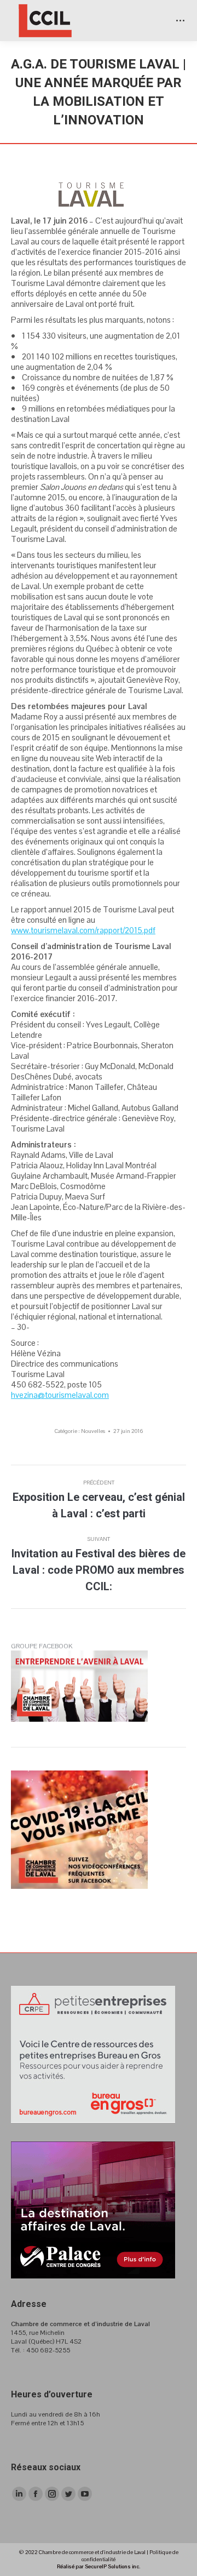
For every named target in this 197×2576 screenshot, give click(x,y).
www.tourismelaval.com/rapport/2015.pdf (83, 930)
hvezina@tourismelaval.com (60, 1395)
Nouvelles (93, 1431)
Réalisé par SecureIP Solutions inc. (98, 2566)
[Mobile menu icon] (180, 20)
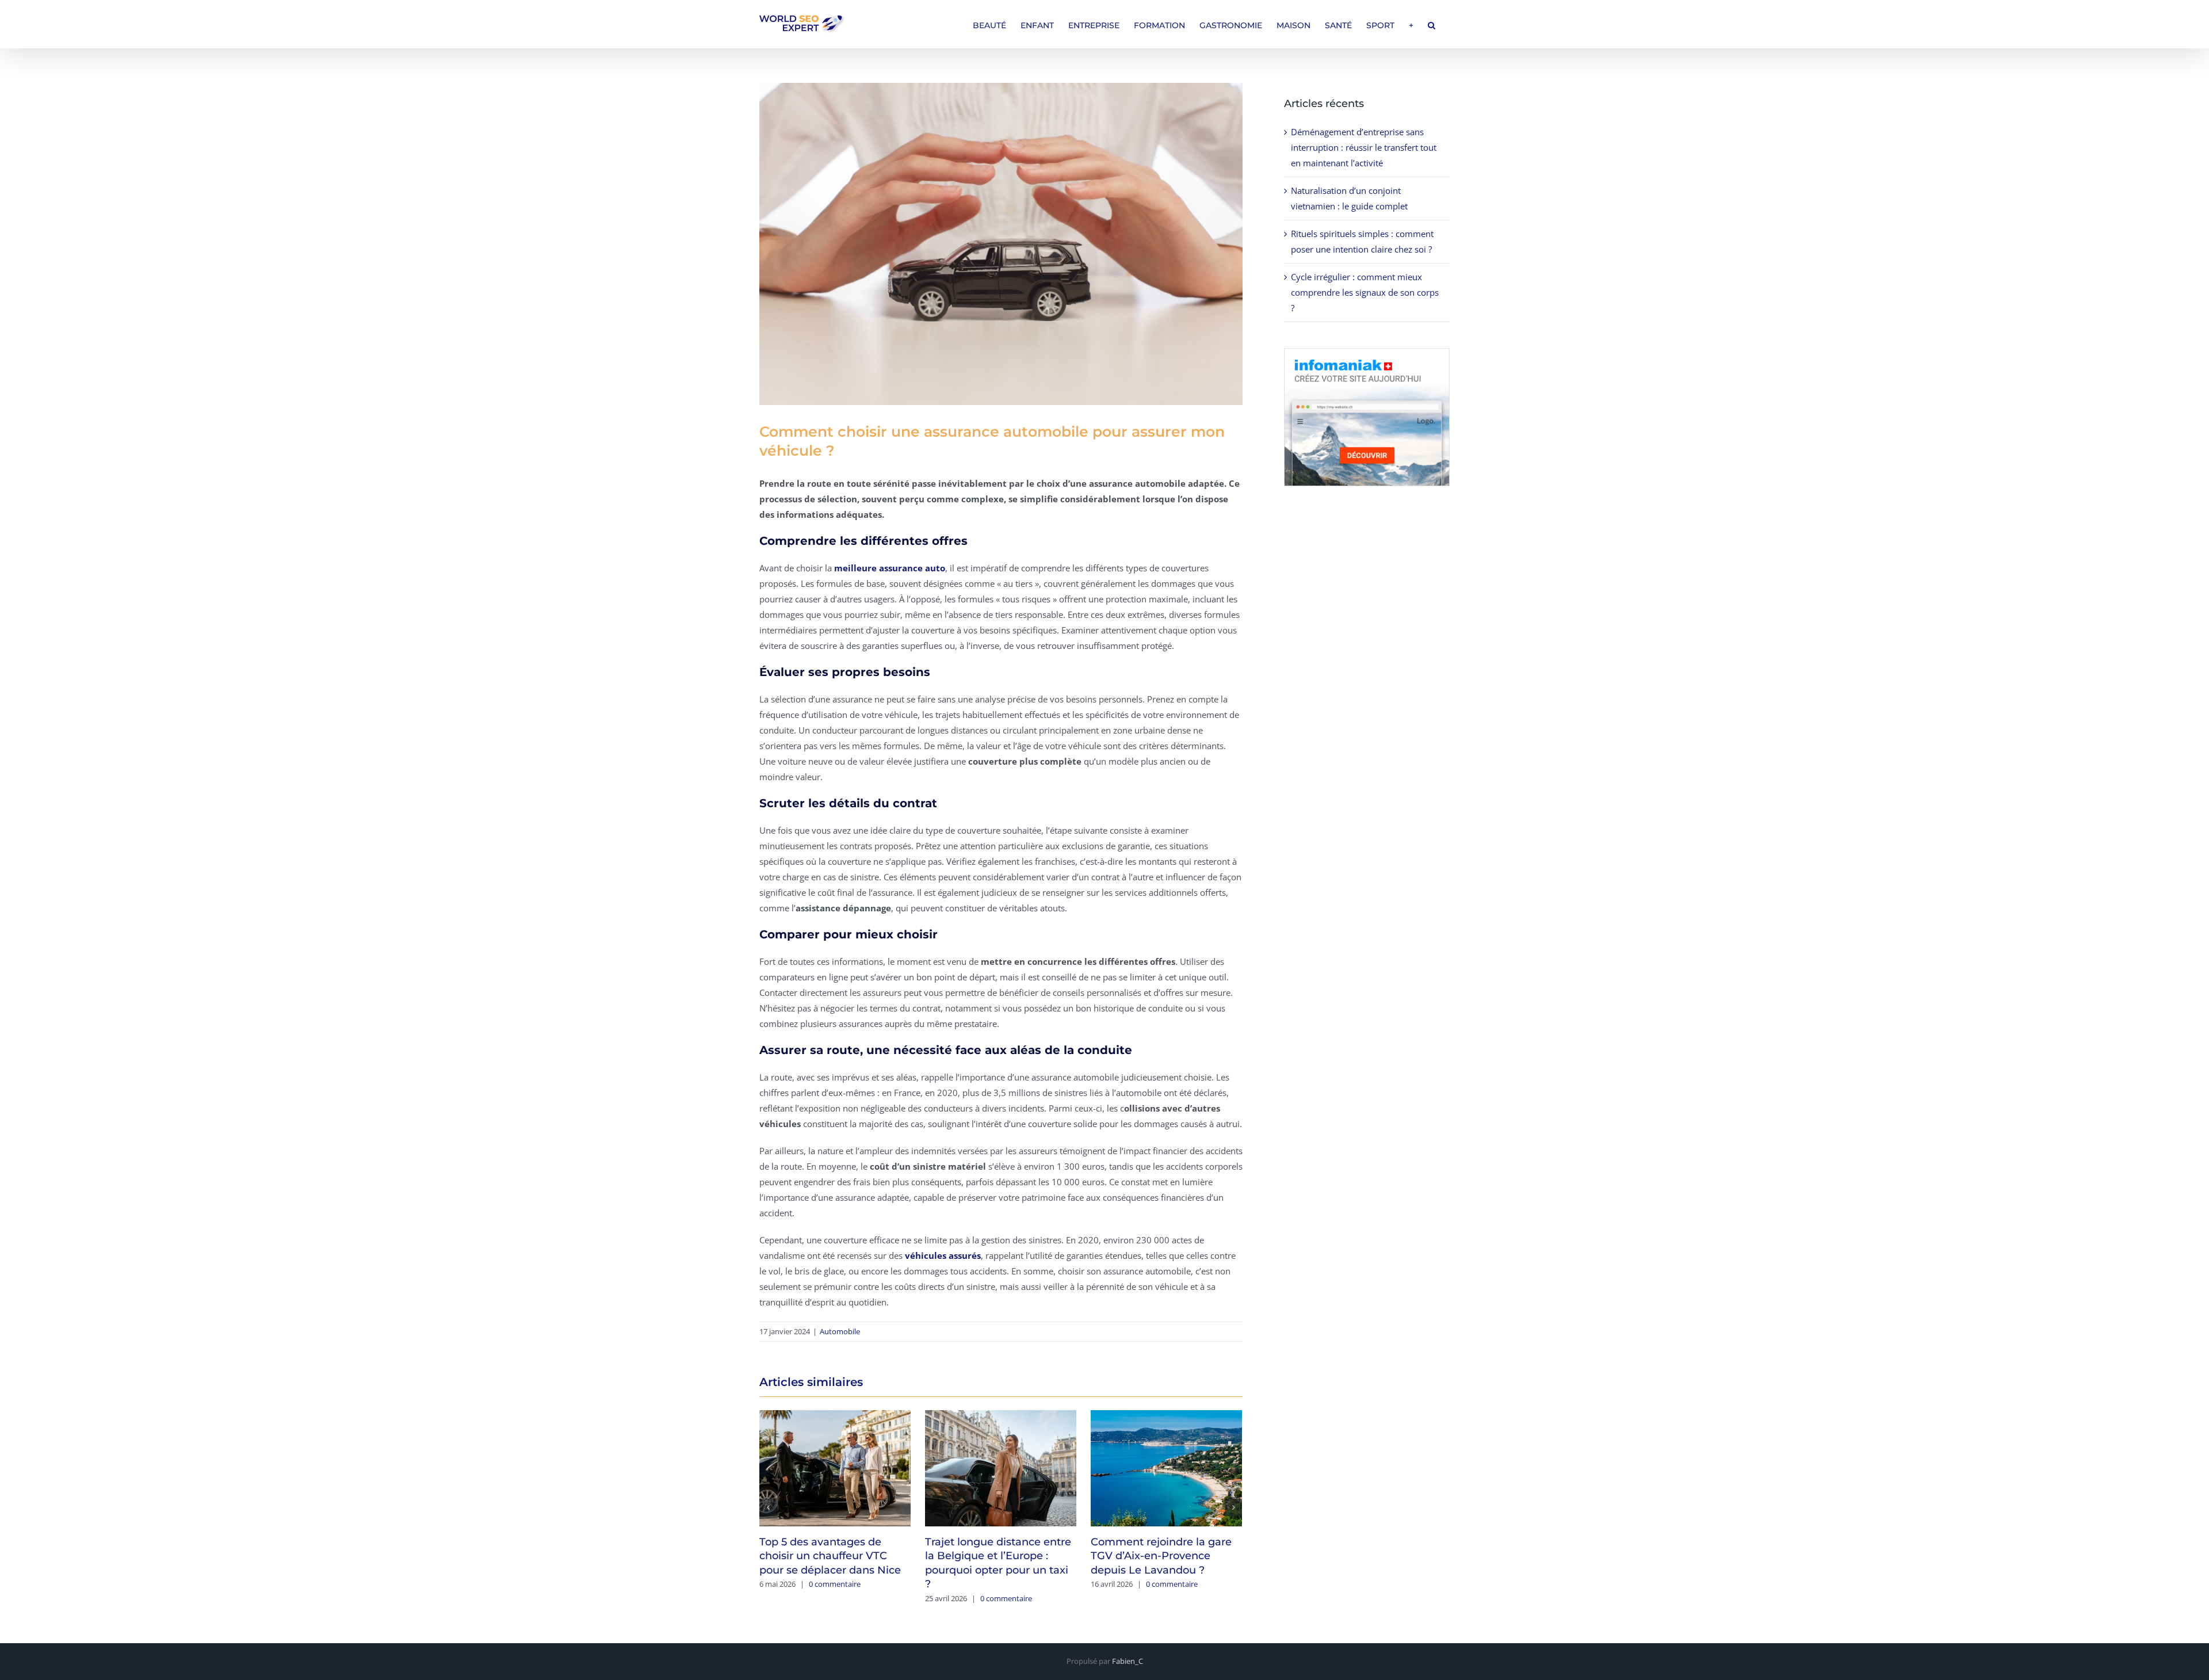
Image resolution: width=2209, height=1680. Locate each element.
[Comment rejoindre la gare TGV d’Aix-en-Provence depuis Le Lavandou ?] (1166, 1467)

========

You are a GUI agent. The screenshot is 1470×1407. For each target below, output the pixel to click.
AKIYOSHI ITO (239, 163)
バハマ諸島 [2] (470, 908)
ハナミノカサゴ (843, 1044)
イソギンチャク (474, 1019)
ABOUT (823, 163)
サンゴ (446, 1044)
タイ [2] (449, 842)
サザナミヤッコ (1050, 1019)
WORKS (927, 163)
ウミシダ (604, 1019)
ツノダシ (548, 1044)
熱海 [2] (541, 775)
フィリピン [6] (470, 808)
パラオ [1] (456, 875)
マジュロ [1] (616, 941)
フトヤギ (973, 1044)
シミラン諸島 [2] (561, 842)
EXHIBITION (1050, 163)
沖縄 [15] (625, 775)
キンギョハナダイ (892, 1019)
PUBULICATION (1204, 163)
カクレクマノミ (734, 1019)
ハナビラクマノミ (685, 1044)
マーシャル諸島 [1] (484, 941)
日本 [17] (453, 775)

========

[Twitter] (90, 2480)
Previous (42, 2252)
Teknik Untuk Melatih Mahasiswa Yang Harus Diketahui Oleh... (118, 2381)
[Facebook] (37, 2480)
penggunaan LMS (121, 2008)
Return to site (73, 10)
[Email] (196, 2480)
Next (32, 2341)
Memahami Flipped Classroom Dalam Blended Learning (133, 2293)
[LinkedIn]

========

Please transcribe exactly the part of the records that opens with the line containing "Nouvelles (93, 1431)" and closes with the line containing "[Comment rejoindre la", both ends included, and leave out the pictures.

Nouvelles (93, 1431)
Réalisé par SecureIP Solutions inc. (98, 2566)
[Mobile menu icon] (180, 20)
Image resolution: width=2209, height=1680. Locate each element.
[Comment rejoindre la gare TGV d’Aix-en-Provence depuis Le Lavandou ?] (1166, 1467)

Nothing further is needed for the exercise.